Quem foi realmente esse Mircea Popescu? Uma pergunta que a comunidade Bitcoin até hoje se faz. O empresário romeno e fundador do MPEx afogou-se em 2014, na costa da Costa Rica – com apenas 41 anos. O que ele deixou? Uma fortuna em Bitcoin na casa das dezenas de bilhões e uma das lendas mais controversas da era inicial das criptomoedas.



Mircea Popescu não era alguém comum. Ele era o tipo que polarizava a comunidade Bitcoin como poucos. Como um maximalista convicto de Bitcoin, ele rejeitava categoricamente mudanças na rede. Especialmente durante o debate sobre o tamanho do bloco, ele fazia manchetes com ameaças drásticas – quem aumentasse o tamanho do bloco, arriscava lançar mais de um milhão de suas moedas no mercado, fazendo o preço do BTC despencar.

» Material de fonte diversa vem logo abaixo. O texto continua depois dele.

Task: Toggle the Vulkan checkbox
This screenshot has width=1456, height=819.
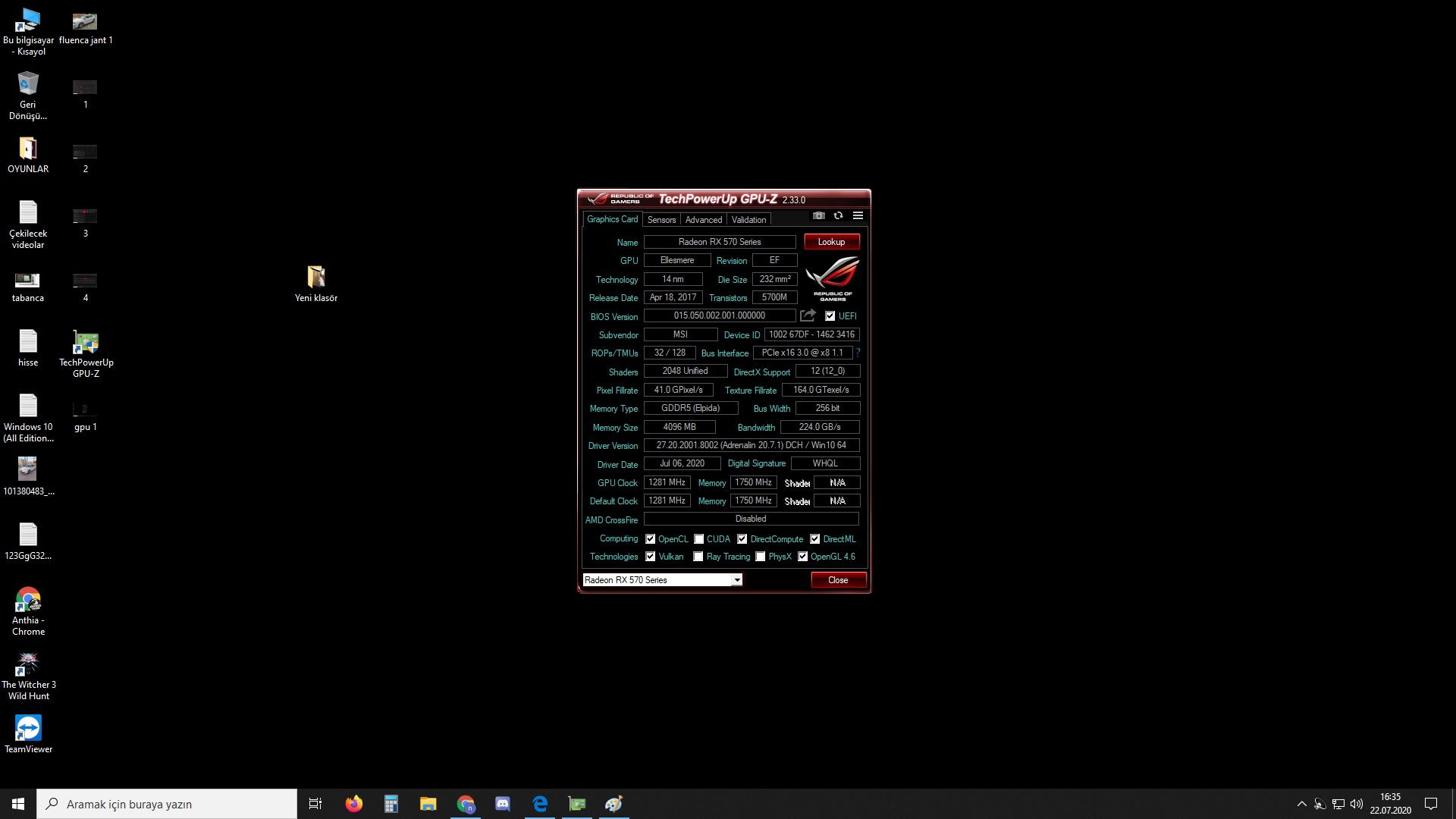Action: (650, 557)
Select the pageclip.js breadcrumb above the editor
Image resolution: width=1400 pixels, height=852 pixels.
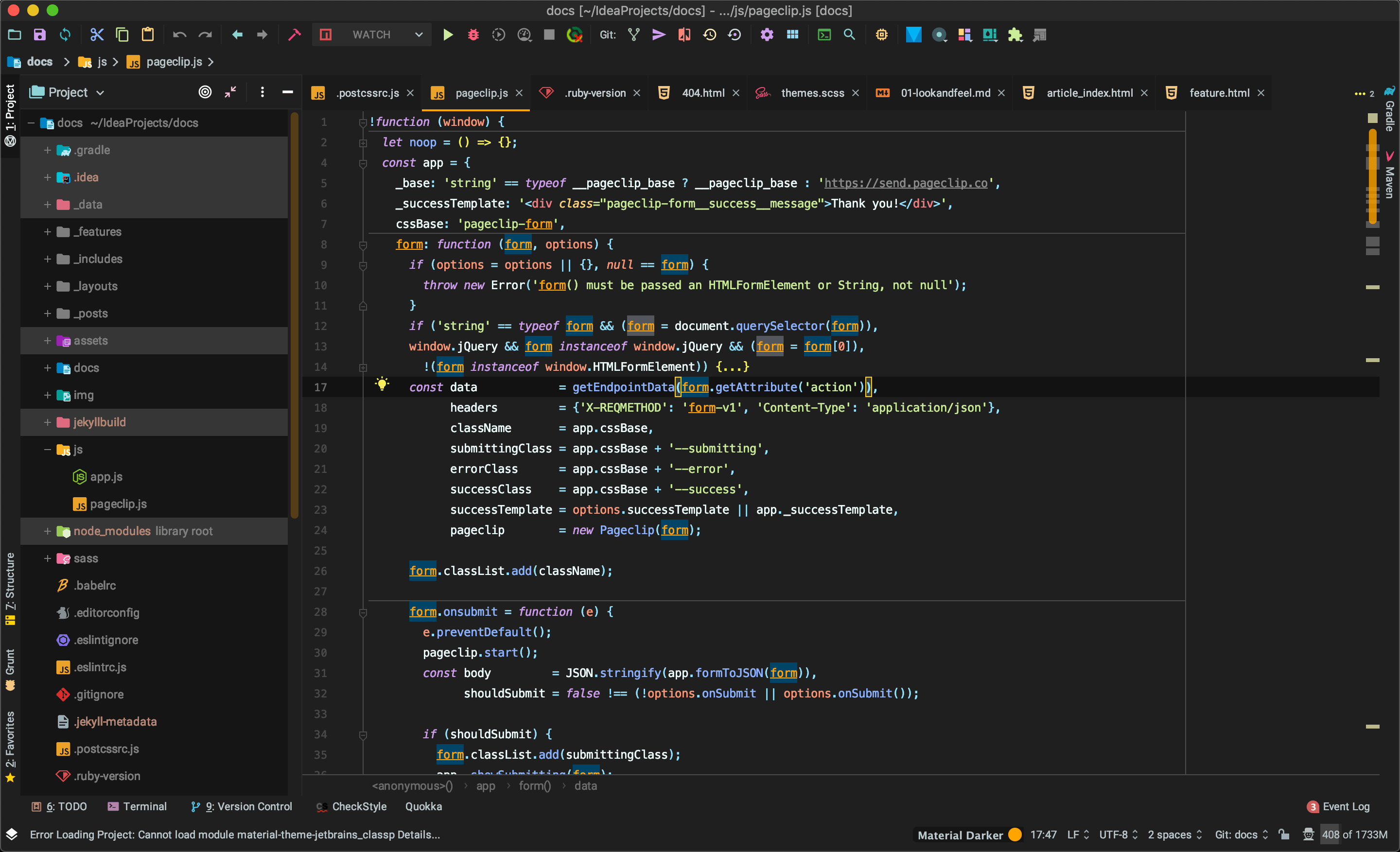point(175,62)

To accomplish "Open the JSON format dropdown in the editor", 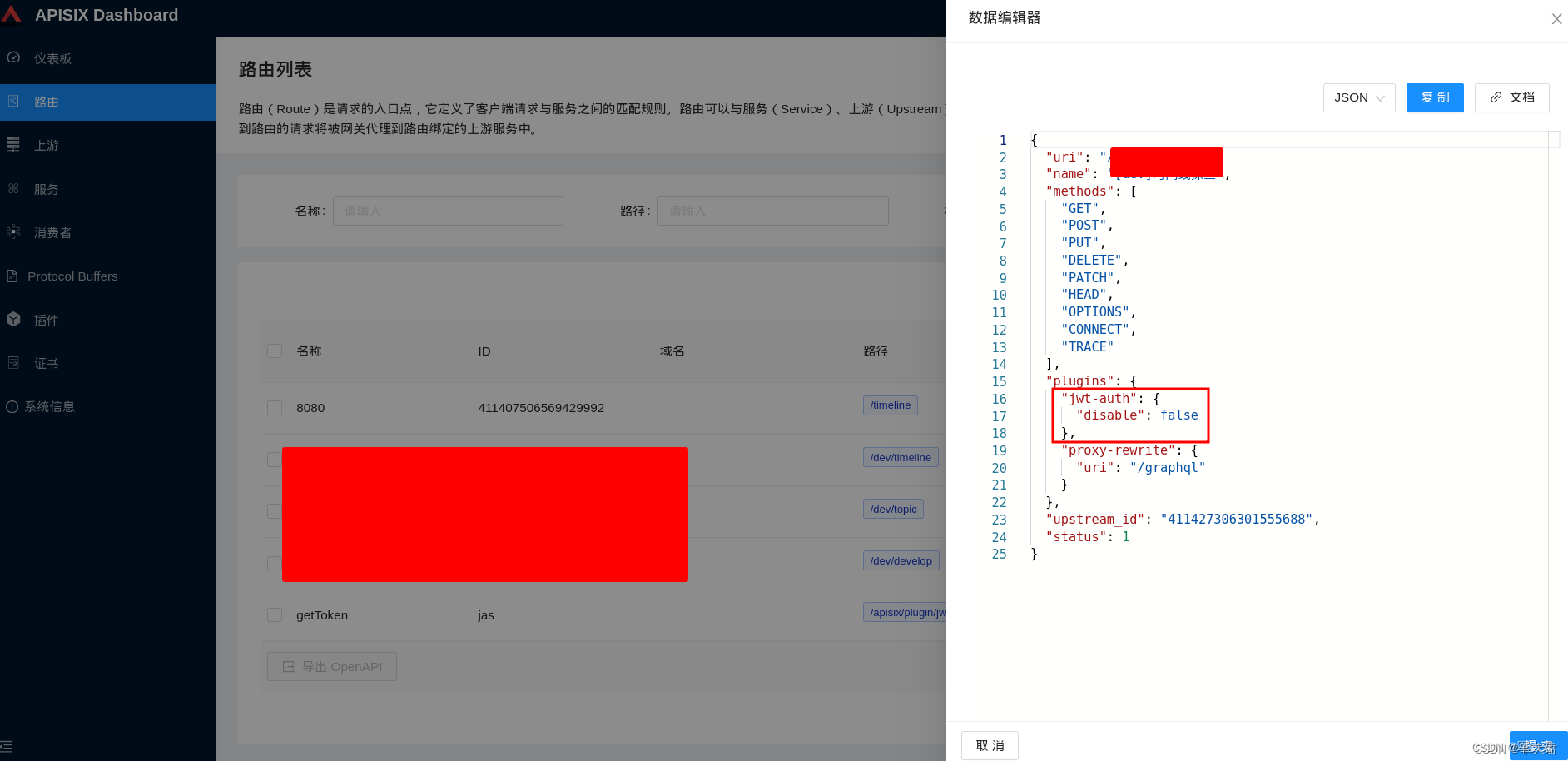I will 1358,97.
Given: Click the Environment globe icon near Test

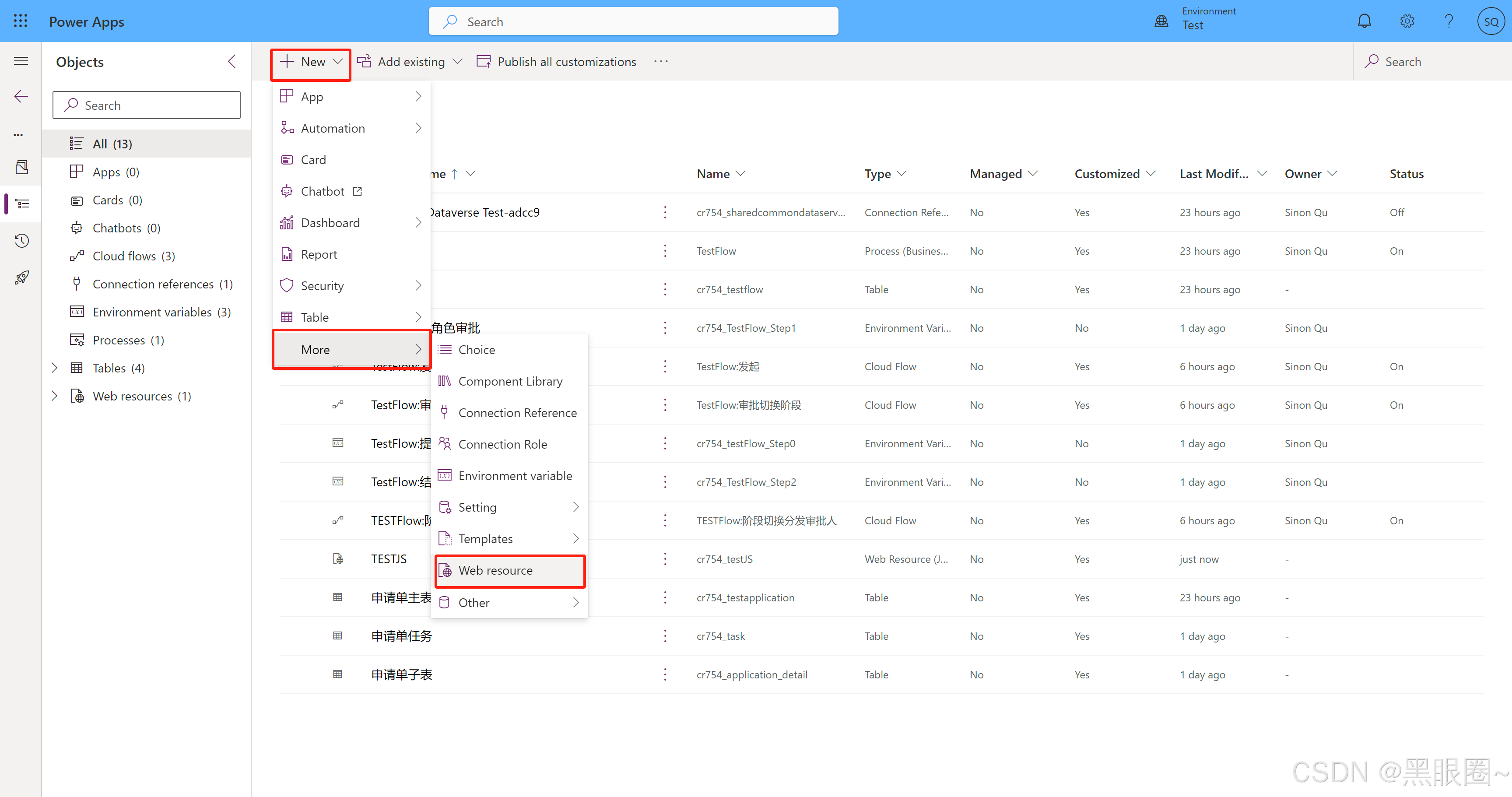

Seu legado é complexo: contribuições técnicas, sim. Mas também posts provocativos no blog, trolling e provocações constantes contra outros desenvolvedores de Bitcoin. Alguns o chamam de o pai da “toxidade do Bitcoin”. Seu nome representa uma certa era, em que a comunidade ainda era mais áspera e direta.

O que especialmente fascina após a morte de Popescu é que sua enorme fortuna em Bitcoin é praticamente inatingível. Suas carteiras permanecem seladas, sem instruções, sem acesso para outros. Uma sepultura digital com bilhões dentro. Assim como a busca por Satoshi Nakamoto, a história de Popescu se perde no mistério.

O mundo cripto perdeu uma de suas figuras mais enigmáticas e influentes. Seu impacto é indiscutível – quer o veja como um pioneiro ou como um provocador. Mircea Popescu permanece um dos nomes mais fascinantes da história do Bitcoin.